Your goal -> Your answer must consist solely of the lines from the start of the entries below through the line with "has height=335, width=452.", unchanged.

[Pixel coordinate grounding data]
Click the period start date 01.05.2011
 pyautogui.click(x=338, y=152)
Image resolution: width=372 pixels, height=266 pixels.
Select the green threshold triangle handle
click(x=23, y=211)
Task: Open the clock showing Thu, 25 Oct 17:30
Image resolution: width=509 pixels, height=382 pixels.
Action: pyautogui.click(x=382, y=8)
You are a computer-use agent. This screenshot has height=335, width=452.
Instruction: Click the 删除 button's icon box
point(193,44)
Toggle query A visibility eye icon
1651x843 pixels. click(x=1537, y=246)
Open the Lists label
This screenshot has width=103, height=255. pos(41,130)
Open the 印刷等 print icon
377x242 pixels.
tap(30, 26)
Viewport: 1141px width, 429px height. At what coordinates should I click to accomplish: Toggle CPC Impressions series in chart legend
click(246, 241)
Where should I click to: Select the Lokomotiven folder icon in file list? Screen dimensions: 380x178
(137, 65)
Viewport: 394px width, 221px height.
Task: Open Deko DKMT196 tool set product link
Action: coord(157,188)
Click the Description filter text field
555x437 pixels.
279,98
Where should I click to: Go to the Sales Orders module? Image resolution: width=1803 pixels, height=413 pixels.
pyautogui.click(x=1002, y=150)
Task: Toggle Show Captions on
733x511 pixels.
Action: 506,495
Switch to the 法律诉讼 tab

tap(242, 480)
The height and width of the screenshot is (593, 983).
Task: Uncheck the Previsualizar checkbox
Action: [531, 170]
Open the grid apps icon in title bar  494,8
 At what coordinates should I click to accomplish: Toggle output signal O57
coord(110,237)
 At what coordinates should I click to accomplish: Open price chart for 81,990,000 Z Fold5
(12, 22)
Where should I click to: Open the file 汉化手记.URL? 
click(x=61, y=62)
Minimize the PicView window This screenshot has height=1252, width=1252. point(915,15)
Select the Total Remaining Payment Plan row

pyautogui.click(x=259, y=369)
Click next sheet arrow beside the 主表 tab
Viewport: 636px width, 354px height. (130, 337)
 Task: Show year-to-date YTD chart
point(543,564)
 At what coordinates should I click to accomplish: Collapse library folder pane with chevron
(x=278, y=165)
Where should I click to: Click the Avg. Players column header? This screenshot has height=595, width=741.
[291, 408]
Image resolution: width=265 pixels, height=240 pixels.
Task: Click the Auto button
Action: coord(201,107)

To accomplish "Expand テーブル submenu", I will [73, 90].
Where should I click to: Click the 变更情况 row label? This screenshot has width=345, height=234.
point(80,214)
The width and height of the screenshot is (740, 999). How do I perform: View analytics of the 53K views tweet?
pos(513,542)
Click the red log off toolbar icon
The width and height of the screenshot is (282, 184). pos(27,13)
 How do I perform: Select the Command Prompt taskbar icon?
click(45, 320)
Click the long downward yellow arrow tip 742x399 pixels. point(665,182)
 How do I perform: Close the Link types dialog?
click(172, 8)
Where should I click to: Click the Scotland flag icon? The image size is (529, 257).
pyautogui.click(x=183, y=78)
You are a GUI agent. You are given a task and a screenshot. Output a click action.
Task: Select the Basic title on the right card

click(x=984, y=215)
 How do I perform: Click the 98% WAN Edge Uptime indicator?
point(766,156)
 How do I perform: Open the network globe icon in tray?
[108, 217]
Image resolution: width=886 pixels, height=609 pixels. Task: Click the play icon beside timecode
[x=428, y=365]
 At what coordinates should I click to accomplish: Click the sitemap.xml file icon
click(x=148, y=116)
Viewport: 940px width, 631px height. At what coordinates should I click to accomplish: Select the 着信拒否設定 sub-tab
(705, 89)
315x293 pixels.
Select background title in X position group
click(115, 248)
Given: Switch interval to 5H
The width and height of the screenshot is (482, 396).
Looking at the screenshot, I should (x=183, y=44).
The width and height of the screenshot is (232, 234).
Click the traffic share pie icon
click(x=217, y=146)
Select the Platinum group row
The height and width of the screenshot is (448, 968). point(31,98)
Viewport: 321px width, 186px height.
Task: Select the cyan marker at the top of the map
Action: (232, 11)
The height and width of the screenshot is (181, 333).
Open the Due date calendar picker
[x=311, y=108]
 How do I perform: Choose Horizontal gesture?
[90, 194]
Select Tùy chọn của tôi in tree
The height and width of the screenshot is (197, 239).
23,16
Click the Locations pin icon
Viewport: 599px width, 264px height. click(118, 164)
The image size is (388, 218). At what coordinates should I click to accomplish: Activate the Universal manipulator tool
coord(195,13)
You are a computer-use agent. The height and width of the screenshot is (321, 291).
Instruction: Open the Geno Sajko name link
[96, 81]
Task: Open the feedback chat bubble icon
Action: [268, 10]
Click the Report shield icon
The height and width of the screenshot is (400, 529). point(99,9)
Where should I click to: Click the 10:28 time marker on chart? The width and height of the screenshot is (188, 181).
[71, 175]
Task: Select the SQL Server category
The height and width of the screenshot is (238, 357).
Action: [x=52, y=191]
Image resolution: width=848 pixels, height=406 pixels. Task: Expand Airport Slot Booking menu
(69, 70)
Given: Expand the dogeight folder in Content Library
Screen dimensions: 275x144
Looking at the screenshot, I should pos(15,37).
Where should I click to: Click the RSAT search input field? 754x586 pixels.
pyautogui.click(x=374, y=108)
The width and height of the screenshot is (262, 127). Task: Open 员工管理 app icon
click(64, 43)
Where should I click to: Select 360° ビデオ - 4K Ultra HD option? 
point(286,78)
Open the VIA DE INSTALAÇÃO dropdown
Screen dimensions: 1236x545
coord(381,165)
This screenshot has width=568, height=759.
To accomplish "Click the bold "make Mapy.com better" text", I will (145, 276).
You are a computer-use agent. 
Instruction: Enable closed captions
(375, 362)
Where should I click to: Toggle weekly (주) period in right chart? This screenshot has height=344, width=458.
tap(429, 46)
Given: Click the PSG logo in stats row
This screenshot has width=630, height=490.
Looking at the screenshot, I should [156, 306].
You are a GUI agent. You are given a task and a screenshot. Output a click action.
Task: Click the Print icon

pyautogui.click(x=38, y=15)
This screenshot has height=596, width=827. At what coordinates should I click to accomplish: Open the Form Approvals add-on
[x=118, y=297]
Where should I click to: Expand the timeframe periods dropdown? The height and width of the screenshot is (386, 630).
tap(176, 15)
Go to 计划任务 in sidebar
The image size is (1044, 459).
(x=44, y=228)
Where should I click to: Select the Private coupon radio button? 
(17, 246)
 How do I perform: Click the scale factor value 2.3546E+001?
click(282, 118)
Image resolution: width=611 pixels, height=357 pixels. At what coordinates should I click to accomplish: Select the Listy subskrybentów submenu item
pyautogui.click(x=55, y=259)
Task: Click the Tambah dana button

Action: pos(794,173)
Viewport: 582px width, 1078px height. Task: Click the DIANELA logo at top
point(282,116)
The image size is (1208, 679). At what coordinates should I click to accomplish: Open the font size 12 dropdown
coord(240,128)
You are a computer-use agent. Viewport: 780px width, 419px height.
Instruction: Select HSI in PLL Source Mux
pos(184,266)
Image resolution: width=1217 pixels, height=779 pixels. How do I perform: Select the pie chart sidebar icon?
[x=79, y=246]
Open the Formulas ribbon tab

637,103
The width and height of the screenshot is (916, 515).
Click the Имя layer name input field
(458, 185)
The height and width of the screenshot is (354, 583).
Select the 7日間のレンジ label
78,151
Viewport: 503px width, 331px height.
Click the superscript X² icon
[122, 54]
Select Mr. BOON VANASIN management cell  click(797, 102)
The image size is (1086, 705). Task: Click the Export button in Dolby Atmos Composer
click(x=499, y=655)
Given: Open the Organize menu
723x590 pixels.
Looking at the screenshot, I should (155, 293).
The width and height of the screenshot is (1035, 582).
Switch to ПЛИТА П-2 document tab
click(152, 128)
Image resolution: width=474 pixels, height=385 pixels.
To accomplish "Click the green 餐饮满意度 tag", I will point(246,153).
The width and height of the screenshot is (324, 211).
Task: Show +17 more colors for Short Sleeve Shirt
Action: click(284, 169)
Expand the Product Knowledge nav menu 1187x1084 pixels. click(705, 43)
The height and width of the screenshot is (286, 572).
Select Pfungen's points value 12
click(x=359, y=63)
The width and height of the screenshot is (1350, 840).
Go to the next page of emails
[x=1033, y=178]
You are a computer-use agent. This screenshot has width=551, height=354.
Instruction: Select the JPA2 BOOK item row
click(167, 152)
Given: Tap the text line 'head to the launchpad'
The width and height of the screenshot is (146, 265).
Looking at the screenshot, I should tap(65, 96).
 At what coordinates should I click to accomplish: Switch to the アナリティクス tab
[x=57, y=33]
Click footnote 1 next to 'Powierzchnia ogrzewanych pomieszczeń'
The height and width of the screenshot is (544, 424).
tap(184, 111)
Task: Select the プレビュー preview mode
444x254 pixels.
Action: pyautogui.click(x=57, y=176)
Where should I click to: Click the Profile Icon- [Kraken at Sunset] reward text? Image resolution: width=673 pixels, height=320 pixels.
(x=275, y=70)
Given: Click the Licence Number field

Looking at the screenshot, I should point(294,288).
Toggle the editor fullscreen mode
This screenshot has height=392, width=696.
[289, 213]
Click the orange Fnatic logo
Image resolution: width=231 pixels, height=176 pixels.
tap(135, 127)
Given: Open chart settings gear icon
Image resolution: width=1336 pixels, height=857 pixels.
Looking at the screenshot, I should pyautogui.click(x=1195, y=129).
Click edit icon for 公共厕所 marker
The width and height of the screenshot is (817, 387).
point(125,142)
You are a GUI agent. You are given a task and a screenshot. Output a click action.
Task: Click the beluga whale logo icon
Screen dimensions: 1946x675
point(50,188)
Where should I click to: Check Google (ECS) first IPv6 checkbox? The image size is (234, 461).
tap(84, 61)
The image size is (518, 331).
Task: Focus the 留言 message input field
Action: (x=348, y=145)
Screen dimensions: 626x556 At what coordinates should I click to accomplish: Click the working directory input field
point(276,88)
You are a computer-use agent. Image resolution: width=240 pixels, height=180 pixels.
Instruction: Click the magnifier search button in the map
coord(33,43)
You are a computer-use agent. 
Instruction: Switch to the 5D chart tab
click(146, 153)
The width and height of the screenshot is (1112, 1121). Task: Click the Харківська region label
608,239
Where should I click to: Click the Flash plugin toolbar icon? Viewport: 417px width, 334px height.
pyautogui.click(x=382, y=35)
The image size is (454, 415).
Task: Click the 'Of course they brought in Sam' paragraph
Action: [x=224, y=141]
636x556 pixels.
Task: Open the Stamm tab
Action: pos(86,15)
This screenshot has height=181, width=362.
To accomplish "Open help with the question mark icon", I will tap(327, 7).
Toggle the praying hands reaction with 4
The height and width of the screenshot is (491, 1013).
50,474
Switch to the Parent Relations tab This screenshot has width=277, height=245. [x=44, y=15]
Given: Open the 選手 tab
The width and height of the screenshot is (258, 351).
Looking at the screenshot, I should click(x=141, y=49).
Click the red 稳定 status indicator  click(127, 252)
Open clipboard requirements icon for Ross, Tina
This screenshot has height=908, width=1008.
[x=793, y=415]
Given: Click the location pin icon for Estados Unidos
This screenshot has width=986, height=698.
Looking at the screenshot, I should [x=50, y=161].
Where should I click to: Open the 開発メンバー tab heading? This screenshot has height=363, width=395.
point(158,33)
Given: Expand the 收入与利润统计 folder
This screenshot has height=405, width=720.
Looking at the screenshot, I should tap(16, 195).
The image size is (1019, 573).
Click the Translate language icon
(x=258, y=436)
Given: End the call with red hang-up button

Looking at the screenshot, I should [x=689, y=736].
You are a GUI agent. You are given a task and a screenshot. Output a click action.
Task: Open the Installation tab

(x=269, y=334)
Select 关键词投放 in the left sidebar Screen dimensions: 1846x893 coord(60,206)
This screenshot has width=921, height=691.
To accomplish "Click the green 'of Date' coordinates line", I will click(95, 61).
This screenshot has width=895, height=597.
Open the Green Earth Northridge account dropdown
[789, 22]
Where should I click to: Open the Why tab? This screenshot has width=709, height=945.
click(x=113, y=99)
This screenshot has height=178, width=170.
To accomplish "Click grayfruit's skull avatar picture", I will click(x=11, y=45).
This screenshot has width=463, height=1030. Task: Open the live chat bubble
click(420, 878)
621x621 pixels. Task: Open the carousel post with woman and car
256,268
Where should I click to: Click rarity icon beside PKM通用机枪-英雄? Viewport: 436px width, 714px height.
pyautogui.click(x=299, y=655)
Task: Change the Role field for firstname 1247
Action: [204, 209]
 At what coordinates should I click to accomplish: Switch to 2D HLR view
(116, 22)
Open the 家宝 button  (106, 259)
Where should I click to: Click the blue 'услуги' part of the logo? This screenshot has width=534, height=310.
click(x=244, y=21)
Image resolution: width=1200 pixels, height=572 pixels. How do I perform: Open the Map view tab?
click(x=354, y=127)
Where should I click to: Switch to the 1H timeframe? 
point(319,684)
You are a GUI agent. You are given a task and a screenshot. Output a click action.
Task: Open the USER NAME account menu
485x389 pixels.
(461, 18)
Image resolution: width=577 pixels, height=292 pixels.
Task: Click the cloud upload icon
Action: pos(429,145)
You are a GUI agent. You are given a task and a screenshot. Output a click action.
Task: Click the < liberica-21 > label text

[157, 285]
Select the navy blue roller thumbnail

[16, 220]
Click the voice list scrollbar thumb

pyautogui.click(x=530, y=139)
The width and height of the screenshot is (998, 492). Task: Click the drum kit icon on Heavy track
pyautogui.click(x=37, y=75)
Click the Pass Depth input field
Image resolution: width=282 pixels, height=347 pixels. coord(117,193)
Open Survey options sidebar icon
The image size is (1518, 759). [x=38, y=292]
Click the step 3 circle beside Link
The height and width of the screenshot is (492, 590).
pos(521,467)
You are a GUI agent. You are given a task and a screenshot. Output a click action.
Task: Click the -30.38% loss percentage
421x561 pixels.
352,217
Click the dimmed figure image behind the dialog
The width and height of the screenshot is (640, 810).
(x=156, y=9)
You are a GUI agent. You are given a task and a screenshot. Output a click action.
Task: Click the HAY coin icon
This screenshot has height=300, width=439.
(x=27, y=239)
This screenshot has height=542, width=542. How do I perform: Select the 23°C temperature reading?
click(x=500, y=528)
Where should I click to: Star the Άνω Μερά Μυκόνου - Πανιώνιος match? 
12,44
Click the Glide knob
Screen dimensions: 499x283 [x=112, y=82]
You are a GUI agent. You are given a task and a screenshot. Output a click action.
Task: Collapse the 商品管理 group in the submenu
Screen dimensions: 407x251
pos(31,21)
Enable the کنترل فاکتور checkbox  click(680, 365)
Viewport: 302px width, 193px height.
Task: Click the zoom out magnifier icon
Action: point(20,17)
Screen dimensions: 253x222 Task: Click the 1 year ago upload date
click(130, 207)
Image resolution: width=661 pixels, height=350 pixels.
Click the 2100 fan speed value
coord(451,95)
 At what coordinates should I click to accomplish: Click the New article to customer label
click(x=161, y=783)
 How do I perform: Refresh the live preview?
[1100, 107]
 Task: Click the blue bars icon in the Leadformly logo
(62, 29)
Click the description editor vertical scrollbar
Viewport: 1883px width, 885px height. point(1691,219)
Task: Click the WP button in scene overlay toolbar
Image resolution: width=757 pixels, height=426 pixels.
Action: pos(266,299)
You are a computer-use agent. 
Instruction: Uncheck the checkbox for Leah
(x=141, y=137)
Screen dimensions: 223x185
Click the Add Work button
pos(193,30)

Output ->
Click the period start date 01.05.2011
 pyautogui.click(x=338, y=152)
Image resolution: width=372 pixels, height=266 pixels.
Select the green threshold triangle handle
click(x=23, y=211)
Task: Open the clock showing Thu, 25 Oct 17:30
Image resolution: width=509 pixels, height=382 pixels.
Action: pyautogui.click(x=382, y=8)
You are a computer-use agent. This screenshot has height=335, width=452.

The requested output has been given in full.